As I lie in the grass along the Hudson River, the sky is blue, the sun is shining, the kids are playing. In spite of a rise in extreme weather events, catastrophe still seems far off and abstract. Our backs are objectively up against the wall, but it rarely feels that way. We sense the doom, but only vaguely; at some essential level, what’s happening remains unbelievable. Our scientists and our most prescient leaders and even our own consciences are telling us that we must act, but our bodies don’t feel the urgency. We’re not even listening to what we ourselves have to say.
I came to political adulthood during the wave of protests against nuclear power and nuclear weapons that swarmed the Western world through much of the 80s. Back then it also felt like we were facing a doomsday scenario. The gravest threat was a catastrophic meltdown at a nuclear plant, or an escalating arms race triggering all-out nuclear Armageddon. Apocalypse loomed, but it was far from inevitable—in fact, just the opposite: it would require an accident or a war. There were things we could do—and did do—like phasing out nuclear power plants, de-escalating the arms race—to help prevent the worst outcomes. But it was always possible that nothing too apocalyptic would happen. Not so with the climate crisis. Given the carbon emissions path we are currently on, all we have to do is carry on just as we are, and climate apocalypse will be upon us. It doesn’t require an extraordinary accident, just a slow business-as-usual march into the future.
So what can we do? At one level, there’s a quite a number of things we actually can do, both individually: bike more, fly less, recycle, compost, go vegan, put solar on your roof; and collectively: divest your self/workplace/city/church/school from fossil fuels, make a community resiliency plan, block a pipeline, sue an oil company, pass a Green New Deal, sign an international agreement limiting carbon emissions and vote people into office who’ll uphold it. Just to name a few. But at another level, we sense that even if all this were happening, it still wouldn’t be enough to prevent catastrophe, as it’s simply too late now. So, again, what can we do?
Well, we must keep doing all of that, but also take a deep breath, step back, and try to get honest with ourselves. Here’s Paul Kingsnorth trying to get honest with himself:
Is it possible to observe the unfolding human attack on nature with horror, be determined to do whatever you can to stop it, and at the same time know that much of it cannot be stopped, whatever you do? Is it possible to see the future as dark and darkening further; to reject false hope and desperate pseudo-optimism without collapsing into despair?6
He then gamely answers his own question: ‘It’s going to have to be because that’s where I’m at right now.’7 And that seems to be where more and more of us are at right now, myself included. And it’s not an easy place to be. It’s a heartbreaking mess of a place to be, actually.
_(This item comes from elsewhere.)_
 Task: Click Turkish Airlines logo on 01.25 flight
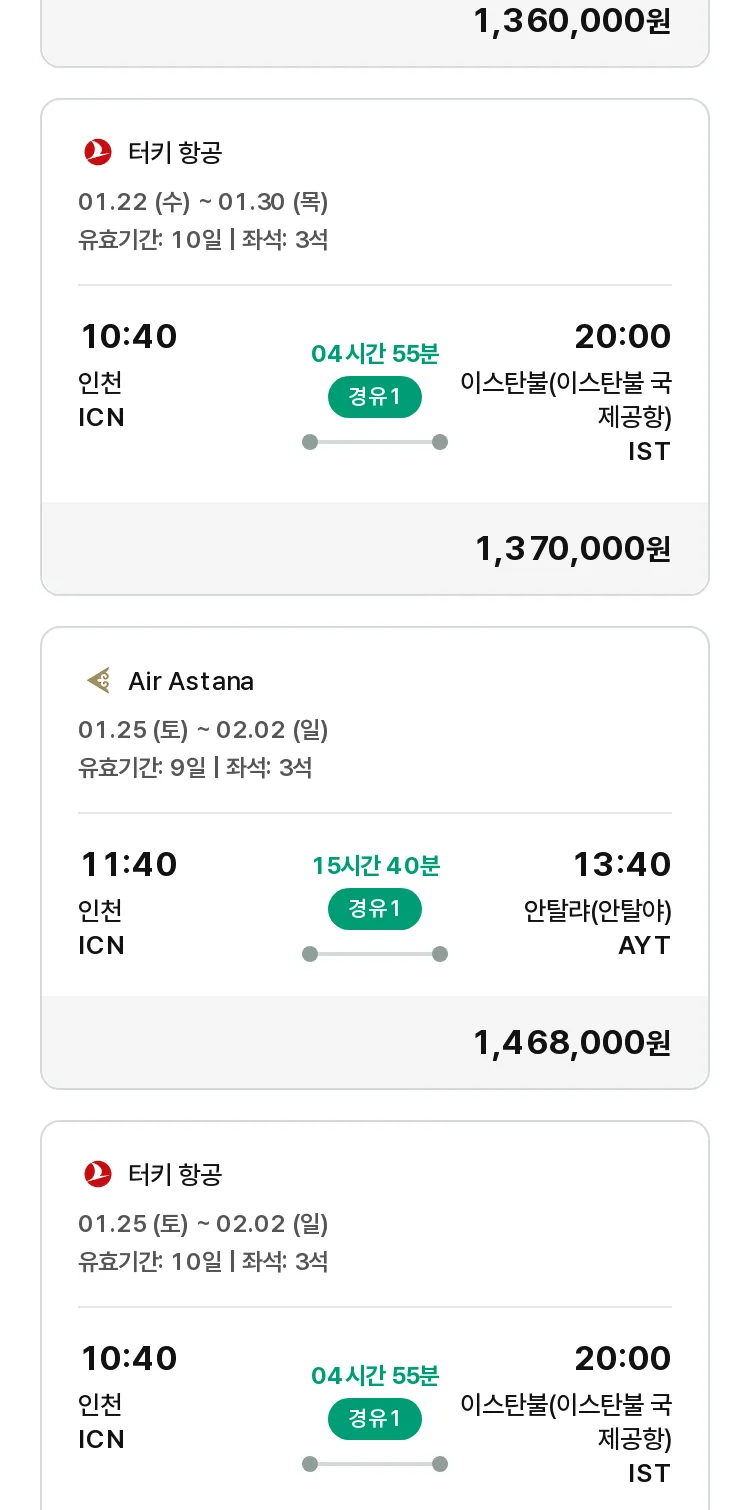click(x=98, y=1173)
A whipsaw of competing emotions and commitments that are hard to hold all at once.
The hardest part for Type-A, can-do, eyes-on-the-prize activist me is letting go of the expectation that we can make this right. Because I really, really want to make this right. I want to fix this problem, and make things better. I want, as they say, to ‘save the world.’ And to let go of that possibility—to even think of letting go of it—is a blasphemy, a kind of death. But the thing is, climate catastrophe, and the broader civilizational crisis of which it is a part, is not a problem we can fix; it is rather something quite different: it’s a predicament we must face.
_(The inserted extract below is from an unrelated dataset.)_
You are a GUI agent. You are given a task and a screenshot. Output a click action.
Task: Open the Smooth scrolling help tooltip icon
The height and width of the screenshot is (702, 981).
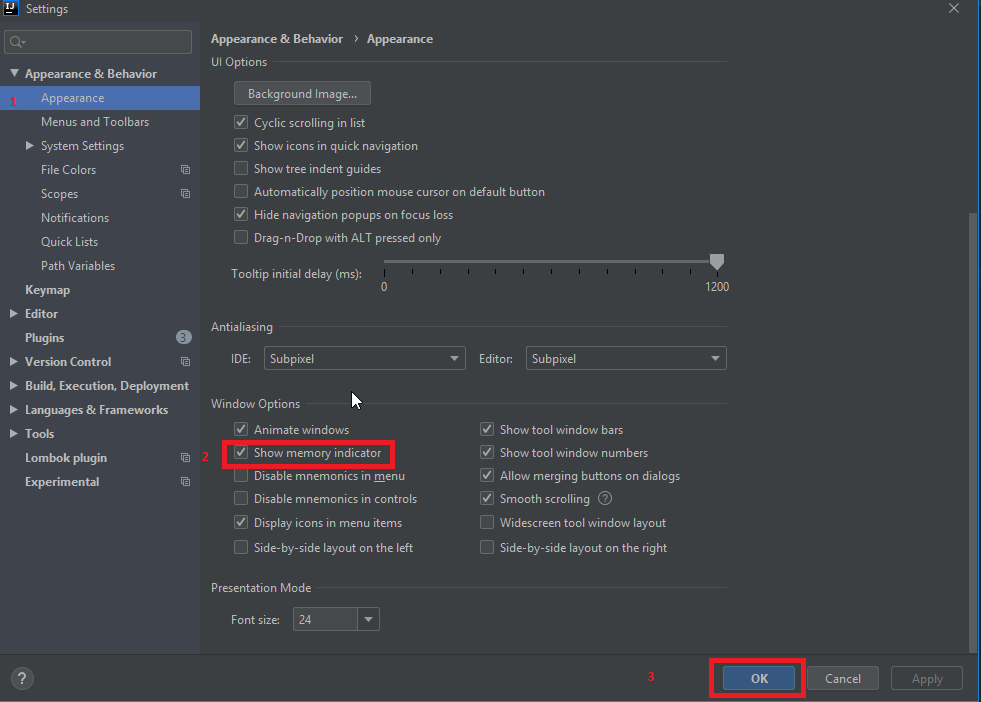(x=605, y=498)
This distinction was brought home to me by collapse theorist, sci-fi novelist, and, former Archdruid of North America, John Michael Greer.8 ‘A controlled, creative transition to sustainability might have been possible,’ Greer argues, ‘if the promising beginnings of the 1970s had been followed up in the ’80s and ’90s.’ But our politicians and CEOs failed us mightily in those decades and since, and so, ‘our predicament in the early 21st century includes the very high likelihood of an uncontrolled transition to sustainability through . . . collapse.’ In other words, there was a window when there might have been a ‘solution’ to the ‘problem’ of climate change and the general unsustainability of our civilization but that window was squandered, leaving us in a predicament. Here’s how Greer explains the difference:
A problem calls for a solution. A predicament, by contrast, has no solution. Faced with a predicament, people come up with responses. Those responses may succeed, they may fail, or they may fall somewhere in between, but none of them ‘solves’ the predicament, in the sense that none of them makes it go away.9
Greer notes the striking irony of a civilization that believed it could turn every human predicament—poverty, sickness, even death—into a problem to be solved by technology, that is now ‘confronted with problems that, ignored too long, have turned into predicaments.’ But in this irony he finds a silver lining. Unsolvable predicaments—particularly the inevitability of our own deaths—are the stuff of the human condition, and our reckoning with them has arguably given rise to what is most beautiful and profound in human culture. Could the predicament of industrial civilization, Greer wonders, ‘push us in the same direction—toward a maturity of spirit our culture has shown little signs of displaying lately, toward a wiser and more creative response to the human condition?’10 Could it? Theoretically, yes. Will it? Who knows. But, here, at least, was something worth hoping for.
And so, our story comes into focus: Decades ago, our politicians and engineers and other problem-solvers failed to build us a bridge to the future when they had the chance. Now, stranded here in the early 21st century, a chasm opening up in front of us, we must find a different path between the worlds. Caught in the teeth of an unsolvable predicament, facing a future ‘dark and darkening further,’ we must still walk forward. But how? Neither pessimism nor simple optimism is going to cut it for us. Something more robust is needed.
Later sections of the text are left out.